I thought I was the exception in taking only short and infrequent vacations, but a survey by Allianz finds that less than half of Americans have taken a full week away from both home and work in the last year. Geoff Weiss summarizes the study and discussion at Entrepreneur:
There is a common confusion surrounding vacation in American English, with the same word meaning both a day away from work and a period of travel away from home. Both are important, but the discussion surrounding this new vacation study conflates these separate issues. The study itself seems to share in this flaw by focusing mainly on people who hold the same full-time, salaried job all year long, which of course is the exception rather than the rule. Many workers can’t go away on a vacation because many U.S. jobs allow just 10 vacation days per year, and these few days off can easily be used up with home and auto repairs and health care. Not everyone takes all their allotted days off from work, but those who do may stay home because of the cost of travel.

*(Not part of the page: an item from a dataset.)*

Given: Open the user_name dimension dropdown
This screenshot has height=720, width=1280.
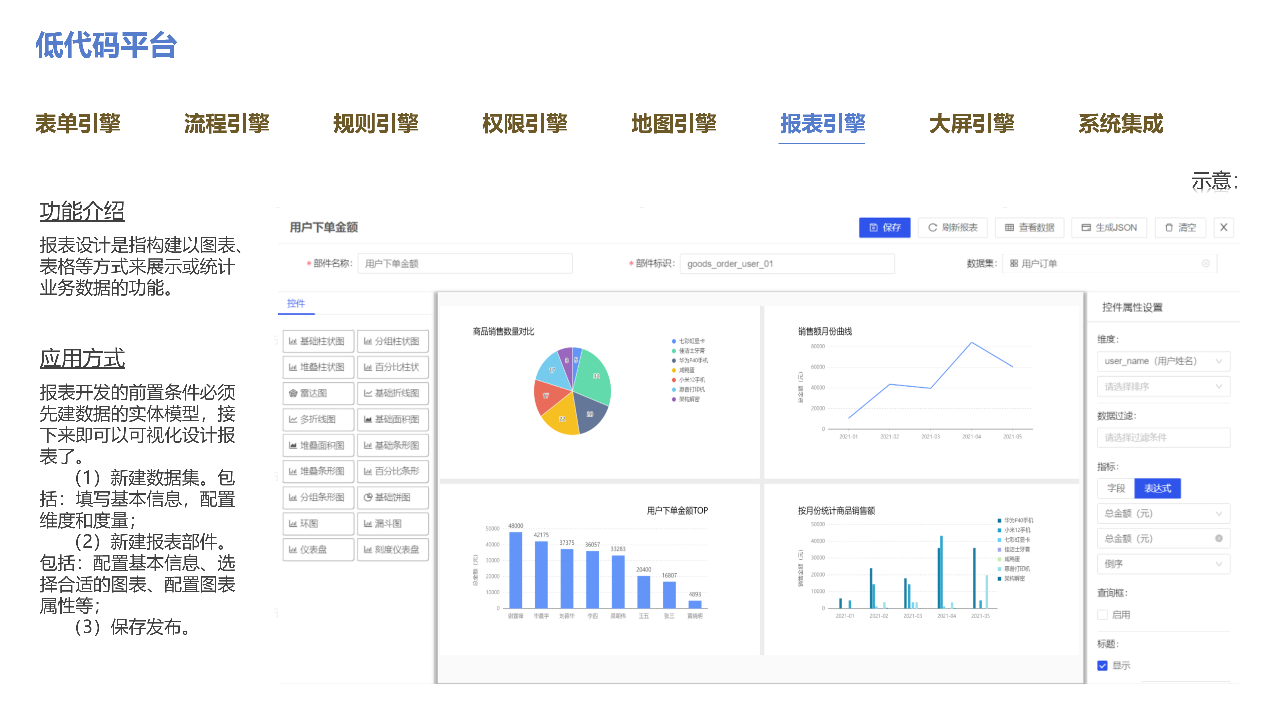Looking at the screenshot, I should pyautogui.click(x=1163, y=361).
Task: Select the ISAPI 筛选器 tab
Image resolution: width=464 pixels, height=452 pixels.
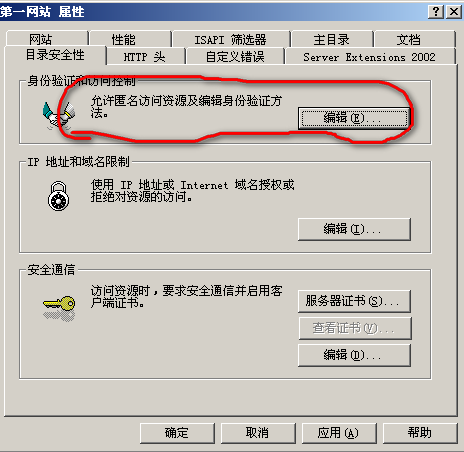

In my case, I have traveled so much for work in the last few years that travel for pleasure seems, for the moment, like a contradiction. Having a mortgage to pay also makes me reluctant to borrow more money for something so obviously optional as travel. One of the ironies of the American system is that the people who have the most time for a vacation, because they have become unemployed, can rarely get away for more than a couple of days because of both the cost of travel and the rules surrounding unemployment compensation.
Even with all these caveats, it helps to know that the traditional idea of a vacation, a week or more away from home and work, is the privilege of a lucky few rather than a universal experience — at least in the United States. If you haven’t had a “real” vacation in a long time, that is also true of most of the people around you.